I hadn’t actually been able to see what happened to him because he’d been covering it since it happened. All I knew is that Jonathan had hit him, and he’d bled.
“Not that bad.” He took off his icepack. “It wouldn’t have been bad at all if it weren’t for his ring, but at least his ring missed my actual eyeball.”
He moved his hand, and I finally saw his injury. Bobby kept talking, but I couldn’t hear him anymore. I couldn’t hear anything over the pounding of my own heart, and the blood rushing through my veins.
His eye looked swollen and red, but the bloody shape on his temple was unmistakable, even at an angle. I’d seen that mark before, looking nearly identical to this one. Though the mark I’d seen had been made with heat and not force. It looked like a U, but the scales had even left an imprint in Bobby’s skin.
It was a dragon, the symbol for Dracula. The symbol for vampires. That ring had been used to brand the dead girls.
I stood up, but it felt like I was under water. Everyone’s voice came out muffled, and I could barely stand up straight.

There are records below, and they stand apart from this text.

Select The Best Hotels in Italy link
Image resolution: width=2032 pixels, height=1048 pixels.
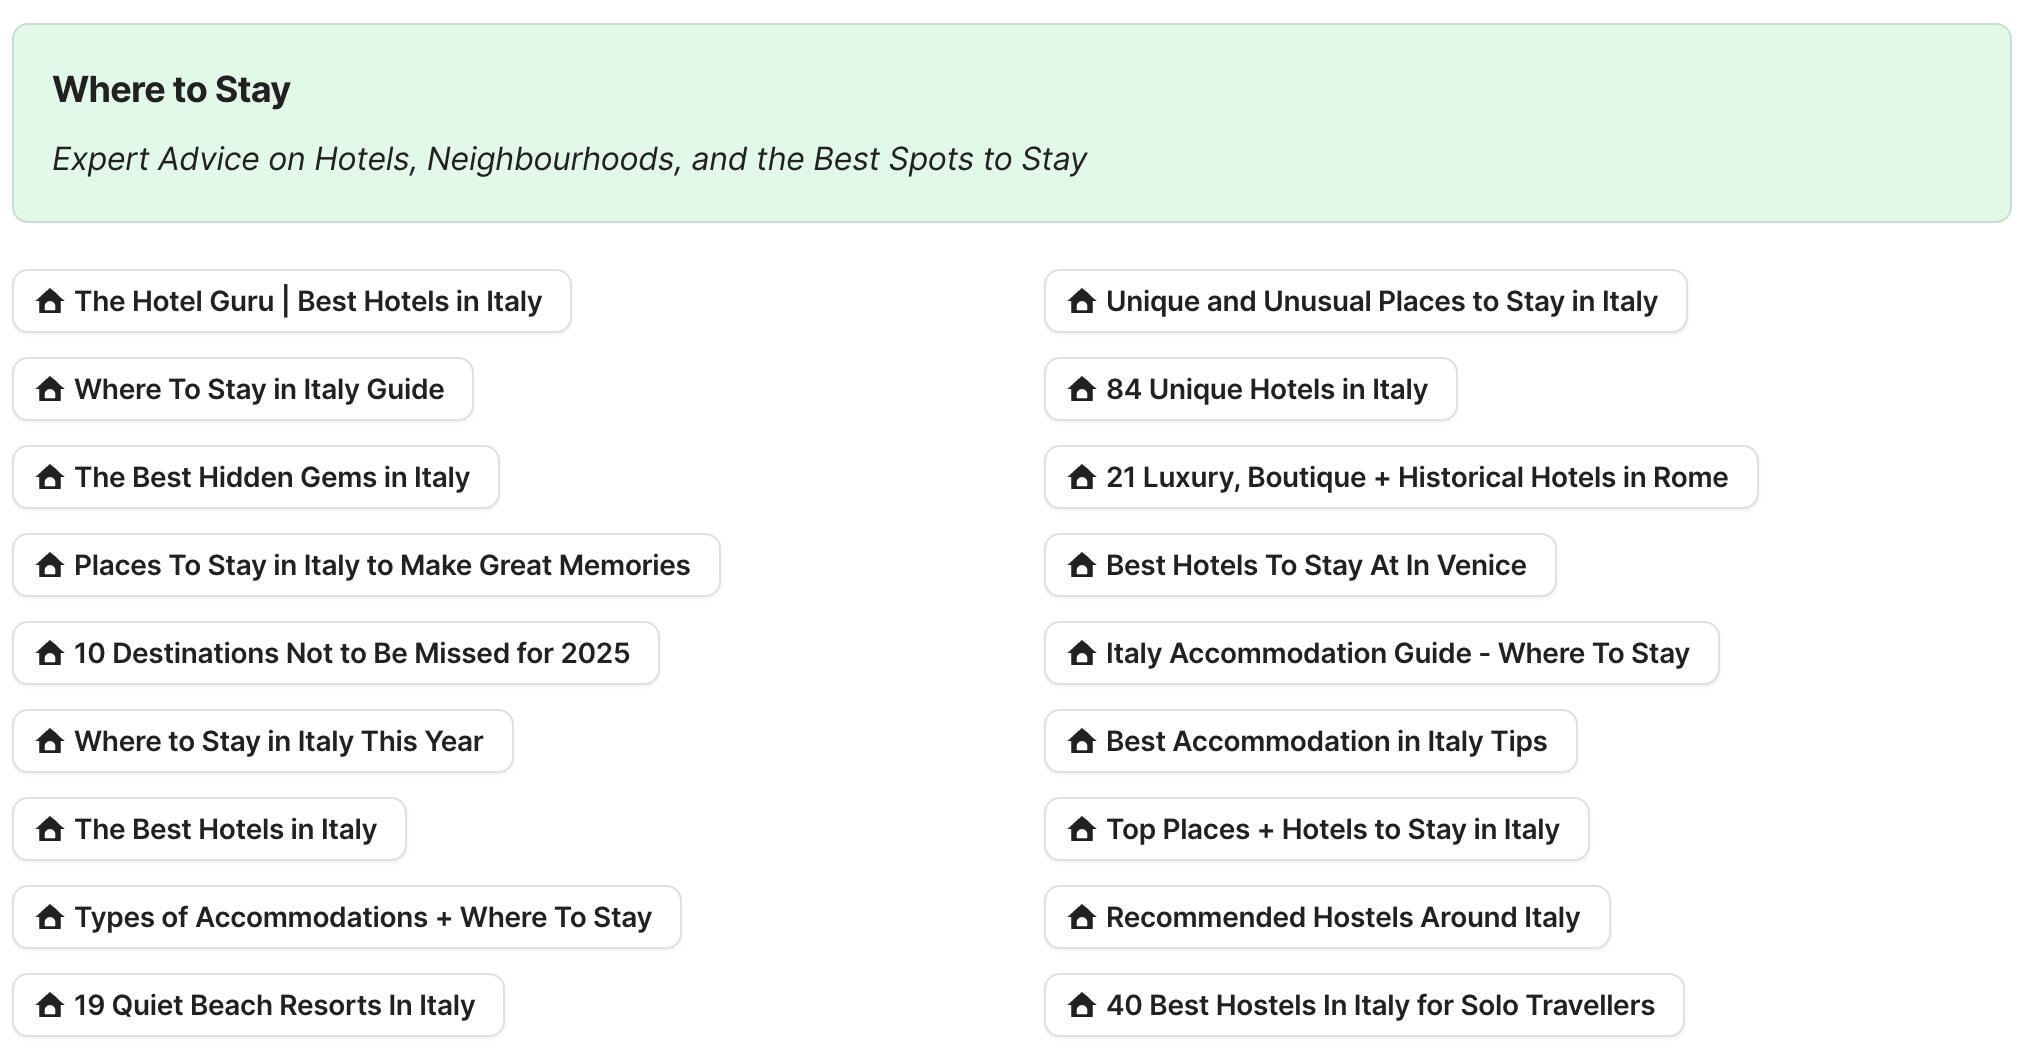(225, 829)
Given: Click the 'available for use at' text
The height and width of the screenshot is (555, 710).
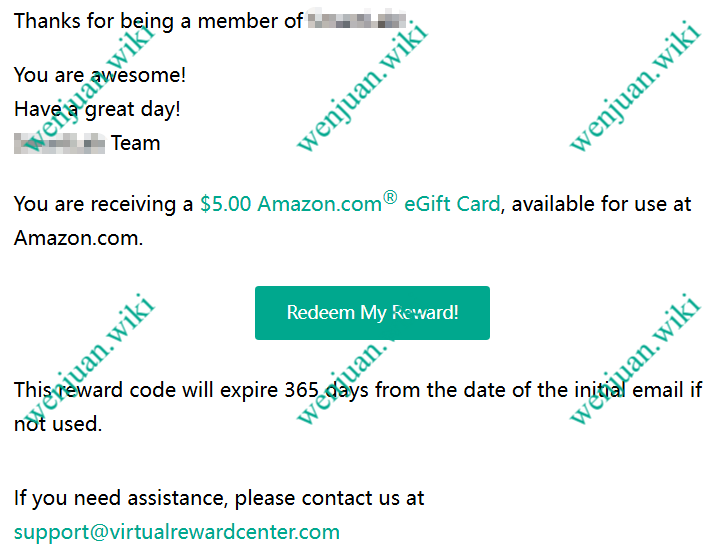Looking at the screenshot, I should (x=601, y=204).
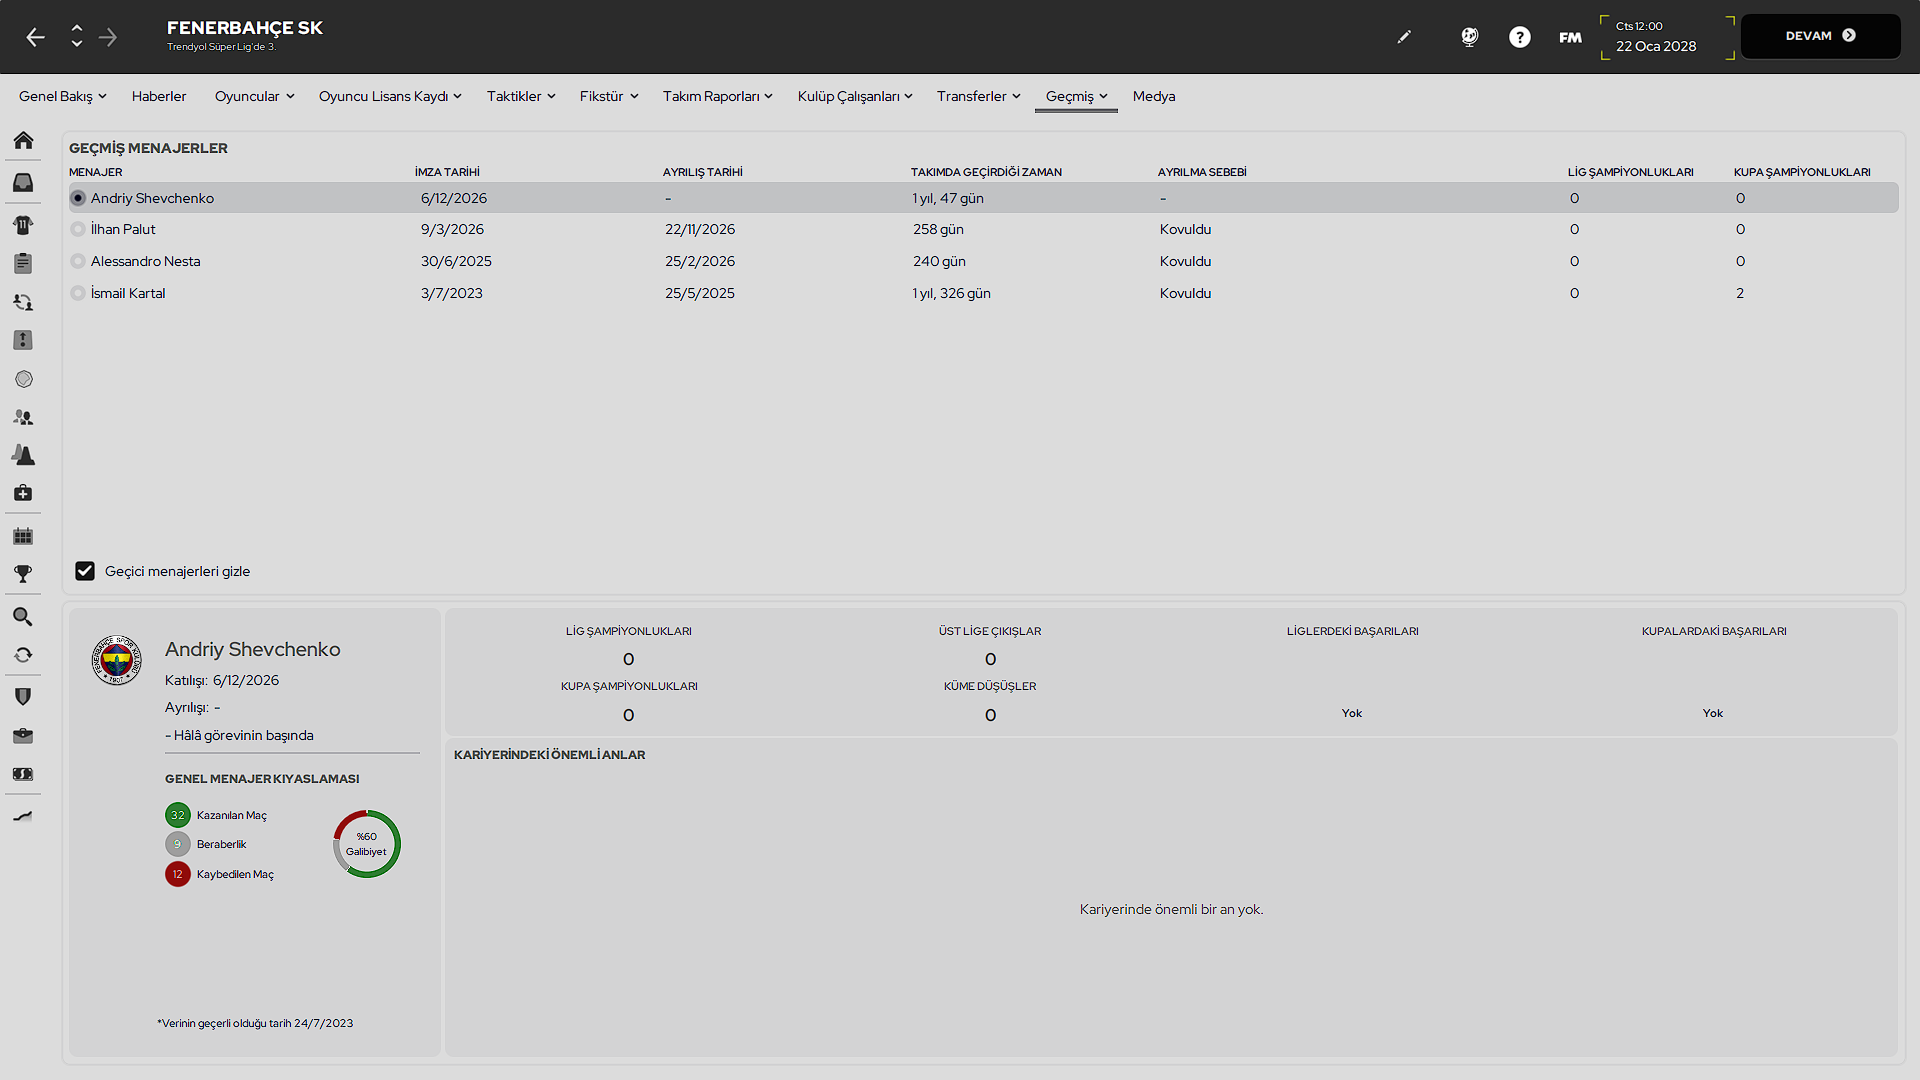Open the Inbox tray sidebar icon
The width and height of the screenshot is (1920, 1080).
[x=23, y=182]
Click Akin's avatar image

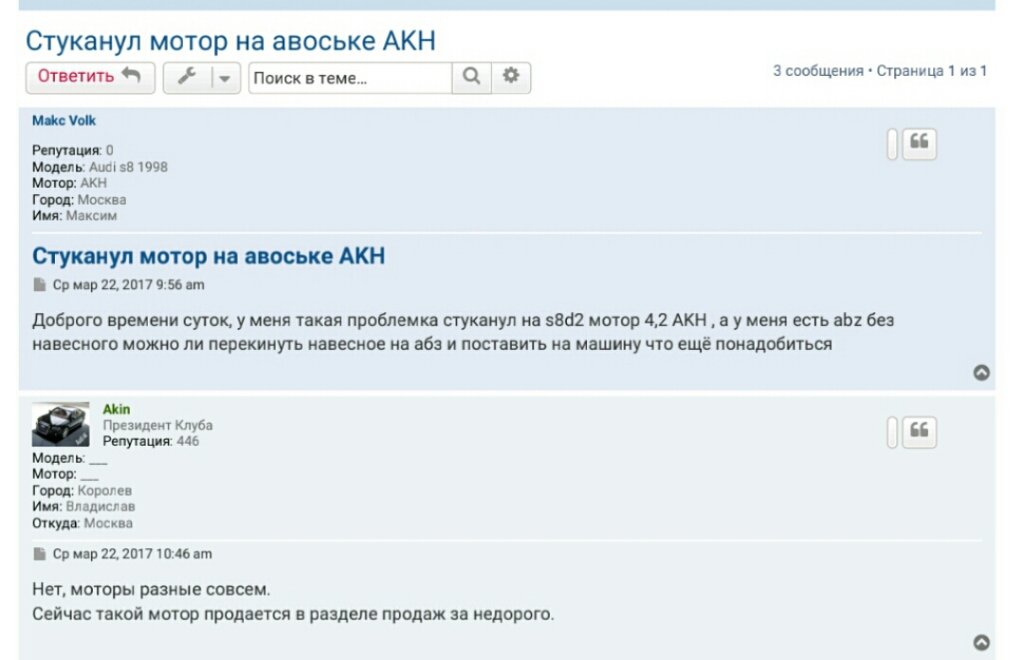click(60, 424)
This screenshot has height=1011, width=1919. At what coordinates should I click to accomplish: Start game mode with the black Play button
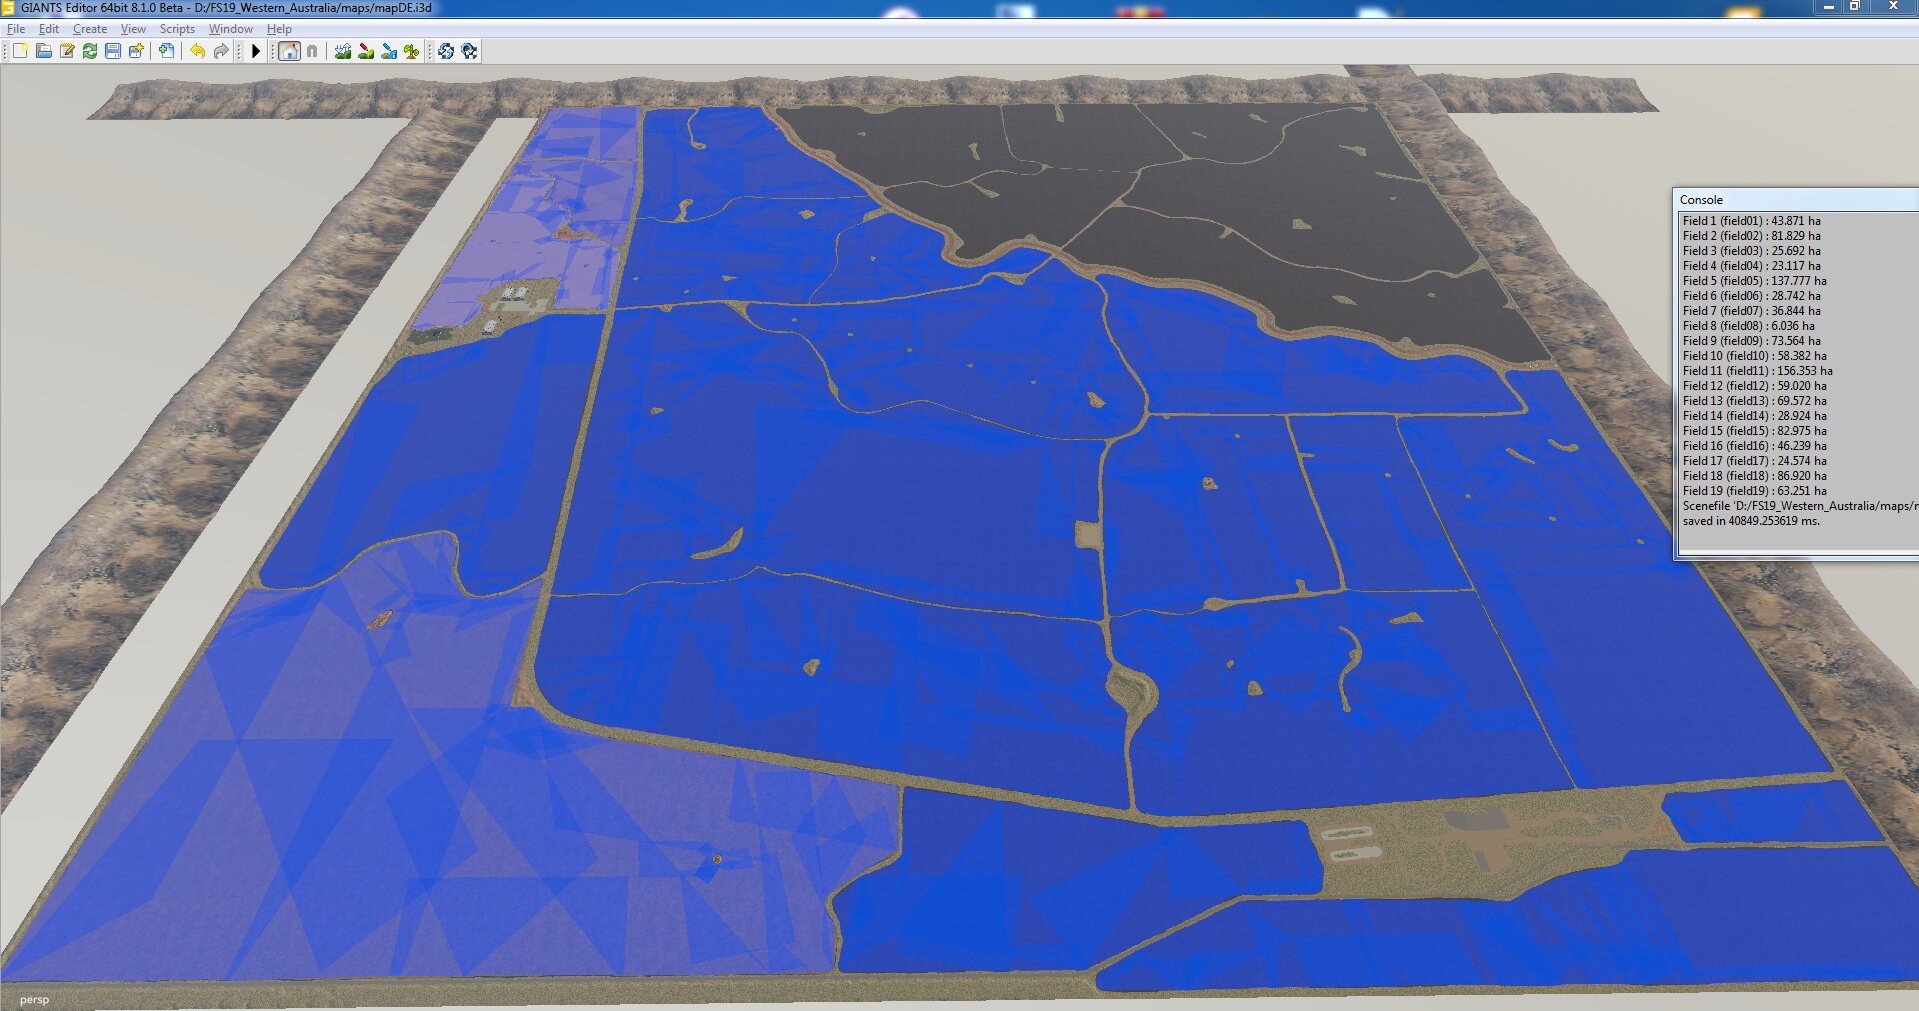(x=256, y=51)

Every time I’d been around Jonathan, my blood burned. It was because I’d bitten Jane, and the blood left in my system reacted with the blood in his. It was like Jane had been trying to tell me he’d killed her, but I hadn’t known to listen.
“He fucking killed her,” I breathed, and my vision blurred red. I was getting hazy, like when bloodlust took over and I blacked out, but this was different. This was pure rage.
“Alice?” Milo’s face appeared in front of mine, and he put his hands on my shoulders. “What are you talking about?”
“Jonathan killed Jane,” I said. “I have to find him.”
“What?” Milo blanched and tightened his grip on me.
“He did do it?” Bobby jumped off the couch and hurried over to us. “How do you know?”
“That mark-” I pointed to his temple. “That’s the brand.”
Olivia and Violet both chimed in to say things about Jonathan and serial killers and demanding to know what was going on, but I couldn’t answer them. I could only feel what Jane had felt. Her terror and panic took hold of me again, and I pushed Milo’s arms off me and staggered back.
“Alice, where are you going?” Milo asked, trying to follow me.
“I have to….” I shook my head. I had to find him.
“You smashed his face, Alice,” Bobby reminded me. “He probably went home.”
“No,” I said. “No. He’s hurt. He has to heal. He’s feeding.”
When Milo had been hurt, Jack had given him his blood to speed up the process. Vampire blood was more potent than human blood, but fresh blood would do the trick if he needed it to. And after what I’d done to him, he definitely needed it to.
I couldn’t wait for the elevator, so I ran to the stairwell in the center of the penthouse. I’m sure someone tried to stop me, Milo had to have, but I didn’t hear him and didn’t slow down. I raced down the steps, leaping over several at a time, but I was still taking too long.
I looked over the banister, staring down the hole in the center of the stairs. The bottom floor plummeted twenty stories below me, but I couldn’t wait.
I propelled myself over the railing, and my feet slammed into the concrete. One of my ankles snapped, hard. Part of the bone stuck out, so I pushed it in. I gritted my teeth to keep from screaming, and I focused on Jonathan and what he’d done. That made it much easier to forget the pain.
The back rooms of the club were an interconnected labyrinth where vampires fed. It could take me hours to find him, but it wouldn’t. I stood by the entrance of the halls and closed my eyes, concentrating on his blood. I carried his blood with me, staining my pants, and I could track his scent.
I hurried down the halls, and my ankle threatened to give out, but I forced it on. I ended up running down three different corridors before I found him.
When I pushed open the door to the room, the first thing I saw was Jonathan slumped against the wall. His jaw still looked mangled, but it was clearly healing. Blood covered his face and chest, and his heart beat loud and strong. He was full.
The girl on the bed got my attention next. Her body lay at an odd angle, her spine bent awkwardly back, and her head twisted around. Blood from her neck dripped onto the mattress, but only because gravity made it. Her blood no longer pumped through her veins. Jonathan had his fill of her, and he’d finished her off completely.
“You son of a bitch!” I roared and flew at him. I grabbed him by his jacket and picked him up, then I slammed him into the wall so hard, his skull cracked on the concrete.
“Why are you always bothering me when I eat?” Jonathan asked, his swollen mouth attempting a smirk. “You’re a very rude girl.”
“You’re going to die,” I whispered, my face right in front of his.